■ SET EXERCISE
Render the records below as a numbered list, leaving out any blank lines.

Entries on where items appear:
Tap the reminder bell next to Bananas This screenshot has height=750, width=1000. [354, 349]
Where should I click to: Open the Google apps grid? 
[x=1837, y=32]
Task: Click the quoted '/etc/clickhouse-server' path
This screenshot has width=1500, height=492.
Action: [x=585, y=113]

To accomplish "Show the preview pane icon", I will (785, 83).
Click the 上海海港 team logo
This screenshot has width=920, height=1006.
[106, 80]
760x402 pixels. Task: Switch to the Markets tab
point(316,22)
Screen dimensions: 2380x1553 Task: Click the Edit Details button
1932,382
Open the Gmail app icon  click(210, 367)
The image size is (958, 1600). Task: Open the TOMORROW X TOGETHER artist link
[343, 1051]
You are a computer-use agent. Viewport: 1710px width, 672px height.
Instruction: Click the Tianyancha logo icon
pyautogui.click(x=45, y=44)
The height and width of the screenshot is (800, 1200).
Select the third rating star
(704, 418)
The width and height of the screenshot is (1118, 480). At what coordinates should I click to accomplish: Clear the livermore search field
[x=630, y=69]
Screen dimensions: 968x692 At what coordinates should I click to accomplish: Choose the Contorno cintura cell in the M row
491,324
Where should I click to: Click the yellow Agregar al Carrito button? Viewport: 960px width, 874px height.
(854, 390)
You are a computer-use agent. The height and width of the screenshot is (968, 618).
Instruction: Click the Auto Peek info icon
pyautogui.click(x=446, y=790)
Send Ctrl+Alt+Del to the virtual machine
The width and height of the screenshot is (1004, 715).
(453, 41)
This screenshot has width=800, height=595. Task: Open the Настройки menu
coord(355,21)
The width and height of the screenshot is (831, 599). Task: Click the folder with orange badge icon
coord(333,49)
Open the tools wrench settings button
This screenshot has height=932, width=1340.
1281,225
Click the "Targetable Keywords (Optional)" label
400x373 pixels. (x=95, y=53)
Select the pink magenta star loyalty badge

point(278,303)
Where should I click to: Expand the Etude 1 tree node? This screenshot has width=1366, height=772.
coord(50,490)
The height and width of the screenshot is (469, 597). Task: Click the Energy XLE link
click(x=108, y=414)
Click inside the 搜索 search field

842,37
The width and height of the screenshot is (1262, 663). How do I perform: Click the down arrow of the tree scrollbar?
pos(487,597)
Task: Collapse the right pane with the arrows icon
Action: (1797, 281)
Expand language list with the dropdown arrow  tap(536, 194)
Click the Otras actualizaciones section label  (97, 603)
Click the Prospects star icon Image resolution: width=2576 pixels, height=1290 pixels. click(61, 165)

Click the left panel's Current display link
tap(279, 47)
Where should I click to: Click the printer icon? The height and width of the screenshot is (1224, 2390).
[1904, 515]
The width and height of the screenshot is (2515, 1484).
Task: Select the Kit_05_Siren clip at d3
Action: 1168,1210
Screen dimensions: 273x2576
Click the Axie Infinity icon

■ THE RESPONSE
1. Tap the reminder bell next to Bananas This screenshot has height=750, width=1000. [354, 349]
2. Where should I click to: Open the Google apps grid? 
3. [x=1837, y=32]
4. Task: Click the quoted '/etc/clickhouse-server' path
5. This screenshot has width=1500, height=492.
6. Action: [x=585, y=113]
7. To accomplish "Show the preview pane icon", I will (785, 83).
8. Click the 上海海港 team logo
9. This screenshot has width=920, height=1006.
10. [106, 80]
11. 760x402 pixels. Task: Switch to the Markets tab
12. point(316,22)
13. Screen dimensions: 2380x1553 Task: Click the Edit Details button
14. 1932,382
15. Open the Gmail app icon  click(210, 367)
16. The image size is (958, 1600). Task: Open the TOMORROW X TOGETHER artist link
17. [343, 1051]
18. You are a computer-use agent. Viewport: 1710px width, 672px height.
19. Instruction: Click the Tianyancha logo icon
20. pyautogui.click(x=45, y=44)
21. The height and width of the screenshot is (800, 1200).
22. Select the third rating star
23. (704, 418)
24. The width and height of the screenshot is (1118, 480). At what coordinates should I click to accomplish: Clear the livermore search field
25. [x=630, y=69]
26. Screen dimensions: 968x692 At what coordinates should I click to accomplish: Choose the Contorno cintura cell in the M row
27. 491,324
28. Where should I click to: Click the yellow Agregar al Carrito button? Viewport: 960px width, 874px height.
29. (854, 390)
30. You are a computer-use agent. The height and width of the screenshot is (968, 618).
31. Instruction: Click the Auto Peek info icon
32. pyautogui.click(x=446, y=790)
33. Send Ctrl+Alt+Del to the virtual machine
34. The width and height of the screenshot is (1004, 715).
35. (453, 41)
36. This screenshot has width=800, height=595. Task: Open the Настройки menu
37. coord(355,21)
38. The width and height of the screenshot is (831, 599). Task: Click the folder with orange badge icon
39. coord(333,49)
40. Open the tools wrench settings button
41. This screenshot has height=932, width=1340.
42. 1281,225
43. Click the "Targetable Keywords (Optional)" label
44. 400x373 pixels. (x=95, y=53)
45. Select the pink magenta star loyalty badge
46. point(278,303)
47. Where should I click to: Expand the Etude 1 tree node? This screenshot has width=1366, height=772.
48. coord(50,490)
49. The height and width of the screenshot is (469, 597). Task: Click the Energy XLE link
50. click(x=108, y=414)
51. Click inside the 搜索 search field
52. 842,37
53. The width and height of the screenshot is (1262, 663). How do I perform: Click the down arrow of the tree scrollbar?
54. pos(487,597)
55. Task: Collapse the right pane with the arrows icon
56. Action: (1797, 281)
57. Expand language list with the dropdown arrow  tap(536, 194)
58. Click the Otras actualizaciones section label  (97, 603)
59. Click the Prospects star icon Image resolution: width=2576 pixels, height=1290 pixels. click(61, 165)
60. Click the left panel's Current display link
61. tap(279, 47)
62. Where should I click to: Click the printer icon? The height and width of the screenshot is (1224, 2390).
63. [1904, 515]
64. The width and height of the screenshot is (2515, 1484).
65. Task: Select the Kit_05_Siren clip at d3
66. Action: 1168,1210
67. Screen dimensions: 273x2576
68. Click the Axie Infinity icon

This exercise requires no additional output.